Dass die »Widersprüche zwischen mir und den Grünen sehr groß« seien, hob auch Gregor Gysi hervor, derzeit außenpolitischer Sprecher der Fraktion. Der 72-Jährige wird wieder für den Bundestag kandidieren und um ein Direktmandat in Berlin kämpfen. Gysi mahnte mit Blick auf die Schwierigkeiten, zu neuen politischen Mehrheiten zu kommen: »Wer nicht kompromissfähig ist, ist nicht demokratiefähig, aber wer zu viel Kompromisse macht, gibt seine Identität auf.« Aber: »Ich will nicht mehr ewig warten auf gleiche Renten und gleiche Löhne in Ost und West.« Die »Demilitarisierung der Außenpolitik« sei derzeit allerdings »eigentlich nicht mehrheitsfähig«, obwohl hohe Militärausgaben »eine riesige Steuerverschwendung« seien, so Gysi.

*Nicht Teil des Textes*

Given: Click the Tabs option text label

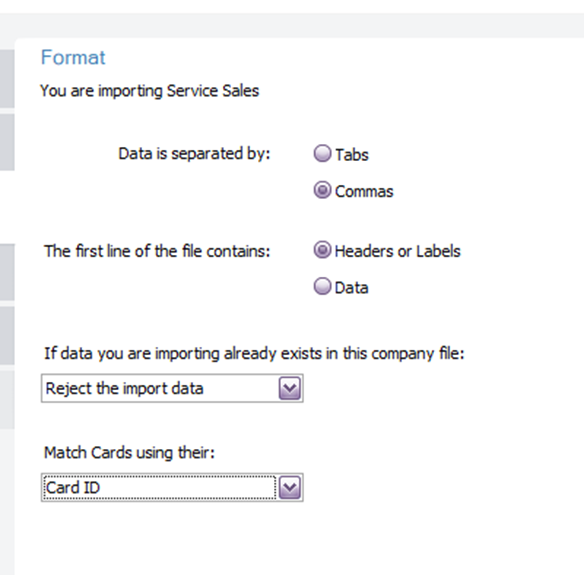Looking at the screenshot, I should coord(352,155).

Die designierte Parteivorsitzende Janine Wissler, die Ende Februar zusammen mit Susanne Hennig-Wellsow auf einem Onlineparteitag gewählt werden soll, sagte: »Wir brauchen so etwas wie einen Pol der Hoffnung von links.« Solidarität sei unteilbar, sie ende auch nicht an den Außengrenzen der EU.

Gesine Lötzsch warb für die von der Linken geforderte Vermögensabgabe für »Superreiche« zur Finanzierung des Kampfes gegen die Corona-Pandemie und zur sozialen Absicherung der von Kurzarbeit und Erwerbslosigkeit Betroffenen. Sie betonte, diese würde nur »0,7 Prozent der Bevölkerung« betreffen.

Der Kampf um Mehrheiten wird für die Linke unterdessen durch die pandemiebedingten Einschränkungen noch einmal enorm erschwert. Einerseits wird die Partei ihr Wahlprogramm erst im Juni beschließen, andererseits ist derzeit noch lange nicht an Wahlkampfstände und Kundgebungen zu denken, auf denen Politiker der Partei mit potenziellen Wählern ins Gespräch kommen können. Darauf, dass dies in absehbarer Zeit möglich sein wird, hofft Sahra Wagenknecht, die erneut auf Platz eins der Landesliste in Nordrhein-Westfalen für den Bundestag kandidieren will.

Die zweistündige Veranstaltung ist auf dem Youtube-Kanal der Linksfraktion als Video verfügbar.